Fabia Gutiérrez Reyes, Organising Secretary of the Central Unitaria de Trabajadores de Honduras (CUTH), denounces the human and trade union rights violations faced by the women working in the maquilas of Honduras, and the impact on their reproductive health. To mark International Women’s Day on 8 March, the Honduran trade union confederation, CUHT, plans to draw attention to the issue of respect of the rights of women working in EPZs.
What proportion of EPZ workers are women and how many are unionised?
According to our census of Honduran maquilas, they employ around 135,000 workers. 75% of these are women, which represents 101,250 jobs. In the cutting [apparel] section, the zones employing the most women are Choloma, Villanueva, Naco and Progreso. Over 260 companies are operating in these EPZs. Only 12% of the workers are unionised, and 8% of these are women.
Could you describe the working conditions and the problems they create?
There have been numerous complaints and studies regarding the deterioration in female workers’ health. This is the result of the appalling health and safety and working conditions. The long hours and dual workload (paid and domestic) endured by the women working in the maquilas have a serious impact on their physical and mental health.
For the unions, the main consequences and problems generated by this situation are many and varied: deterioration in the women’s general health, and particularly their reproductive health, violations of their rights, and the impossibility of organising to demand respect for these rights.
What are the chief obstacles to organising the women in the EPZs? To what extent are the “blacklists” a problem?

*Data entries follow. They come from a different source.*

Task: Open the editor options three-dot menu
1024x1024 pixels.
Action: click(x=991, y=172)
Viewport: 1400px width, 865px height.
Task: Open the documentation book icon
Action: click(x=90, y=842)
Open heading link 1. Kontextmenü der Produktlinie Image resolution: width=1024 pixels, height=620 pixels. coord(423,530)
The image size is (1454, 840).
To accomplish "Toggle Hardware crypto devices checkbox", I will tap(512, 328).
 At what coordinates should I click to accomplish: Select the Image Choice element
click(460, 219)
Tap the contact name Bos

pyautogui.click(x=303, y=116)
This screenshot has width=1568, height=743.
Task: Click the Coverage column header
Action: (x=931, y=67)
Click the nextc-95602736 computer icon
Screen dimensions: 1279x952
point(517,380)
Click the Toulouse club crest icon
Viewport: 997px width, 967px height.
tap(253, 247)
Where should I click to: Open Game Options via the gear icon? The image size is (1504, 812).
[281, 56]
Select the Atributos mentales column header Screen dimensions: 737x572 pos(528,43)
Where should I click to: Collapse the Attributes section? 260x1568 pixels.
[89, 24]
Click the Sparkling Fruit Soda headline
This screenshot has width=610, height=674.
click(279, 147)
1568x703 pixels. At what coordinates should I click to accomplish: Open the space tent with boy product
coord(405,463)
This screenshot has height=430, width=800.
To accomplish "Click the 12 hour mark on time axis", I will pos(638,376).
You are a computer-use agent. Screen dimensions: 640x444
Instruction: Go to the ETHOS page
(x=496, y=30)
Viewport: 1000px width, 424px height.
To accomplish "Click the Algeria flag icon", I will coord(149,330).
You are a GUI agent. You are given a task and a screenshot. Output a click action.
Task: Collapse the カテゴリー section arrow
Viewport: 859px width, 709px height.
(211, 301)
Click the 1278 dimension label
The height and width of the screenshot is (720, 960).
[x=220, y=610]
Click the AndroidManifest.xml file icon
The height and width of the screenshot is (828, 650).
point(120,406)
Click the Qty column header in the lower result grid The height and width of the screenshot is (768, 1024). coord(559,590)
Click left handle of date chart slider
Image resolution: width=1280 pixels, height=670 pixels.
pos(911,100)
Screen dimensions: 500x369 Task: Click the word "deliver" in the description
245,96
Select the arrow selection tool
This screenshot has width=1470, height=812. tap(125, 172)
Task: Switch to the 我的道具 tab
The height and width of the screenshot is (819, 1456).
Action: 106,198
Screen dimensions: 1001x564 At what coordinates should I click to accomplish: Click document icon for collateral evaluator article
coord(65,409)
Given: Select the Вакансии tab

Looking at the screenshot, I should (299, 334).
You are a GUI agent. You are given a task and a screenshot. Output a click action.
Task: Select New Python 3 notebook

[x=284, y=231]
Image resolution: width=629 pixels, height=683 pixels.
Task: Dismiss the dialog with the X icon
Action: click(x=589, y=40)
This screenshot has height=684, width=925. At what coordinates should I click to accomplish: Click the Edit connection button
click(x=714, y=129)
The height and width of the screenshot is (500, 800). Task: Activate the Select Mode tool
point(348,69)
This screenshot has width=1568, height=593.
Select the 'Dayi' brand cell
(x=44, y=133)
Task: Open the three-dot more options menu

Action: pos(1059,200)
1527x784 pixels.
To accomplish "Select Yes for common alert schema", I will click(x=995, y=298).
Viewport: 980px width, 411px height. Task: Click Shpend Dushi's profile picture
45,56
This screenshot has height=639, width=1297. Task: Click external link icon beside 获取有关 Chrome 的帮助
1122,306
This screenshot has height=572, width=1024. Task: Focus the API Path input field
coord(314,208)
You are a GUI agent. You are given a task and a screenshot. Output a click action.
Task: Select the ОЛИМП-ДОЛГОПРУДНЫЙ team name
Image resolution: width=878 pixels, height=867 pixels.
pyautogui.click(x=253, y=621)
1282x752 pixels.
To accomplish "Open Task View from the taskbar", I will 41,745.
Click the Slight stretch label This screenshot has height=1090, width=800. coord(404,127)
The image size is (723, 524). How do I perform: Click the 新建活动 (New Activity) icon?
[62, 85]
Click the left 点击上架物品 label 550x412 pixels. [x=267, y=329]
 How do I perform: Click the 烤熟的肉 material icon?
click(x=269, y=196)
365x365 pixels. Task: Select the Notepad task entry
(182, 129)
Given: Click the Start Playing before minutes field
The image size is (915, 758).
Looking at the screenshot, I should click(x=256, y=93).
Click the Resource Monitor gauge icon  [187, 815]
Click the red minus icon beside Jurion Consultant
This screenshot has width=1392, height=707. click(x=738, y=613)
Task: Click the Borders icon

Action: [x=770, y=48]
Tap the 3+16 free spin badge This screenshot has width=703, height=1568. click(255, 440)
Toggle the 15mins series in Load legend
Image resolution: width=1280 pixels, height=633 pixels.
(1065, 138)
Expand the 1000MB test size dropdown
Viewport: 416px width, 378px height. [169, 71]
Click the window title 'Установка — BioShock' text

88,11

It could be said that “blacklisting” is one of the most effective, most successful anti-union practices. Numerous complaints on the matter have been submitted to the government authorities (Labour Ministry and Labour Court), as well as human rights organisations (CODEH – the national human rights commission, and several NGOs). They are in the process of being investigated. We have, nonetheless, noticed that the women are afraid of lodging complaints, for fear of the reprisals they may have to face. The accounts given by a number of women confirm that some of them have found themselves out of a job and unable to find work in another maquila.
Can you give any concrete examples and the names of the companies involved?
It’s difficult to give the names of the companies in this case. There’s a huge degree of secrecy surrounding the lists being circulated, and no one would want to be caught divulging names. The maquila industry is very powerful; what’s more, those heading it are those heading the country. All the power is in their hands. If this interview had been more confidential, I could have quoted the names. Most of the time they draw up blacklists and use them to repress trade unionists.
What strategy is the trade union deploying and what practical measures are being taken to try to organise the women working in these zones?
The first stage consists in paying home visits to various contact people. We set up small study circles. They are groups of five people at the most, people we trust who want to organise so that they can improve their working conditions. We then hold secret meetings. Unionisation has to be very discreet in this sector.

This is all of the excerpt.